¿Qué pasó realmente en el Cami Vell de Sant Mateu?
El 10 de junio, más de mil personas pasaron dos días bailando en una finca rural cerca de Sant Antoni, al oeste de Ibiza. No era una fiesta entre amigos. Había zonas de restauración, varios bares, baños, seguridad privada, una ambulancia con personal sanitario, furgonetas negras que traían a la gente desde puntos de encuentro secretos y, según El Pais, un tiovivo. Los asistentes llevaban pulseras comerciales. Lo que no había era ni un solo permiso.
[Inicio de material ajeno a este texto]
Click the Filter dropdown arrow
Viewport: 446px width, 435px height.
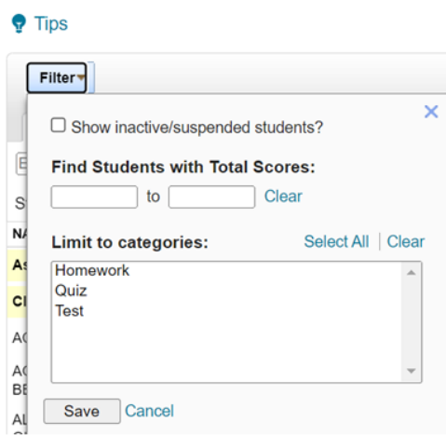click(81, 77)
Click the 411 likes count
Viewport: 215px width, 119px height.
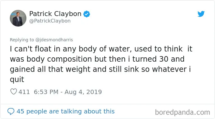pyautogui.click(x=24, y=92)
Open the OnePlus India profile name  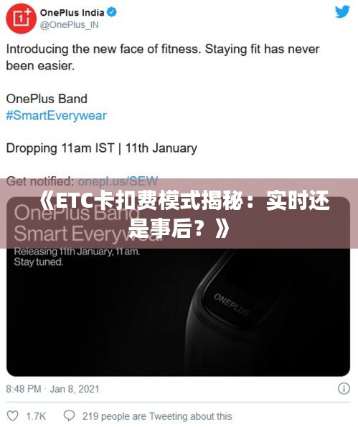[x=72, y=12]
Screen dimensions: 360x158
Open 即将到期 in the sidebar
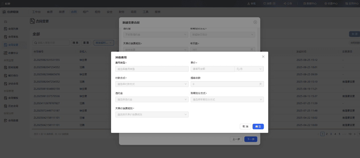pyautogui.click(x=11, y=67)
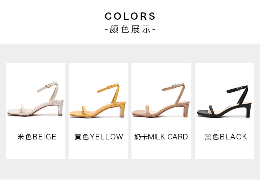Click the beige sandal image
Viewport: 260px width, 183px height.
click(x=35, y=99)
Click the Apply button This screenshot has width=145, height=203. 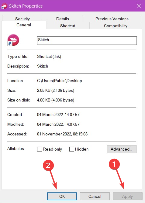coord(127,196)
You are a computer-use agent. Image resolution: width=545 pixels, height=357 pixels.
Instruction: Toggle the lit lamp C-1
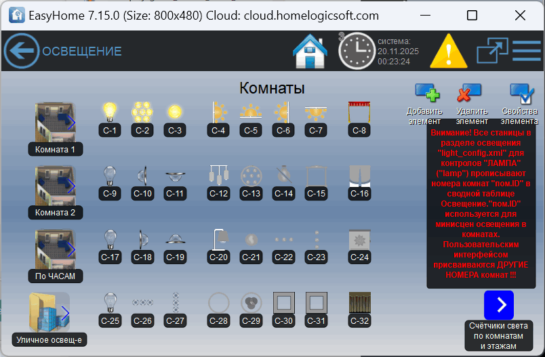point(109,112)
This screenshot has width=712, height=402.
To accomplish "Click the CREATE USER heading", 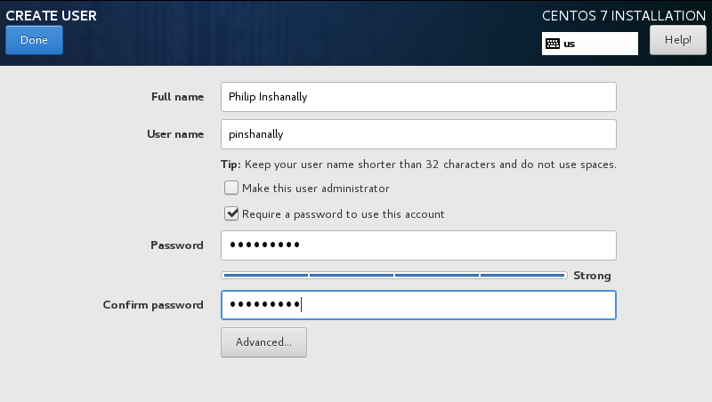I will [x=51, y=15].
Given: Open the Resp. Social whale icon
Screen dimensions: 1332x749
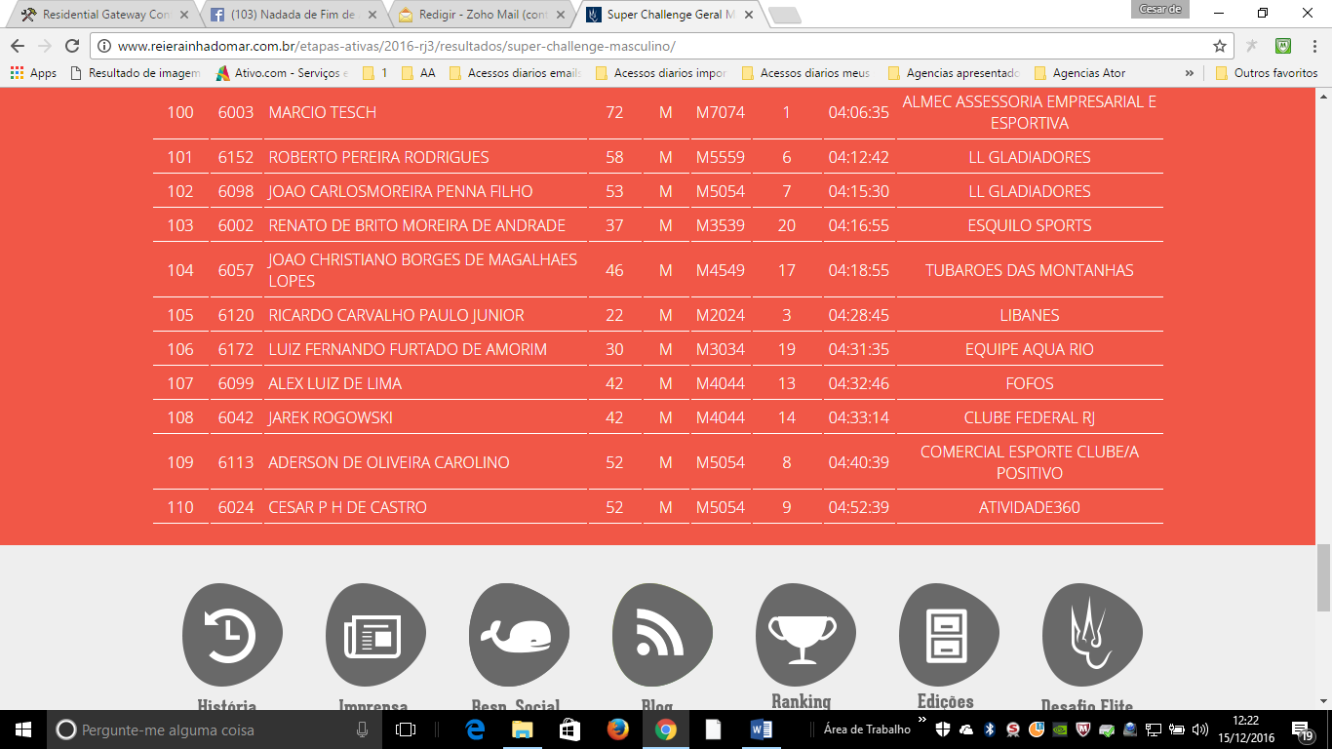Looking at the screenshot, I should pos(519,635).
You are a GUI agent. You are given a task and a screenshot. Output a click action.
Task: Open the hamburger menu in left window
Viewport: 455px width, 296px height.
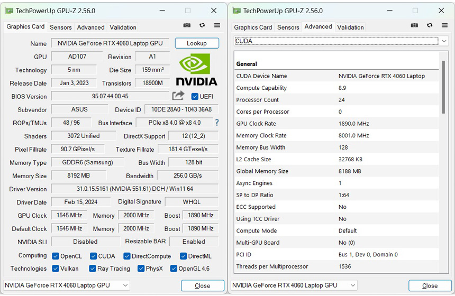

La policía local y la Guardia Civil actuaron después de que los vecinos colapsaran los teléfonos con quejas por el ruido y por los coches que atascaban los caminos rurales.
¿Por qué el Consell recurre a multas de seis cifras?
Los organizadores se enfrentan ahora a hasta 300.000 euros según la ley balear de actividades, y la isla quiere fijar esa cifra en una norma más dura, hecha a medida. Ya en marzo, el Consell de Eivissa pidió al Govern que modificara la ley para que las fiestas privadas ilegales conlleven multas de hasta 300.000 euros y la suspensión de la licencia turística durante un máximo de tres años. El vicepresidente Mariano Juan lo resumió como llenar el vacío de reglas claras. La base jurídica ya existe: en Sant Josep y Santa Eularia, los tribunales han dictaminado que una multitud de pago en una villa privada es una actividad profesional, así que la policía puede entrar sin que el propietario dé su permiso.
En el fondo, ¿a quién se protege?
Esta es la tensión que nadie en la isla dice en voz alta. La economía de las raves en villas es una industria nocturna paralela y sin declarar: miles de clientes de pago, DJ importados, seguridad privada, todo en negro, que hunde los precios de los clubes que sí pagan licencias, limitadores de sonido y seguridad social. Actuar protege a los vecinos hartos de los bajos a las seis de la mañana en pleno campo, y también protege a los clubes legales. Pero esos mismos clubes cobran ya a los turistas más de 90 euros la entrada, mientras la isla elimina los alquileres ilegales y las camas baratas. Ibiza decide, fiesta a fiesta, multa a multa, quién tiene derecho a disfrutar de la isla que hizo famosa a la house.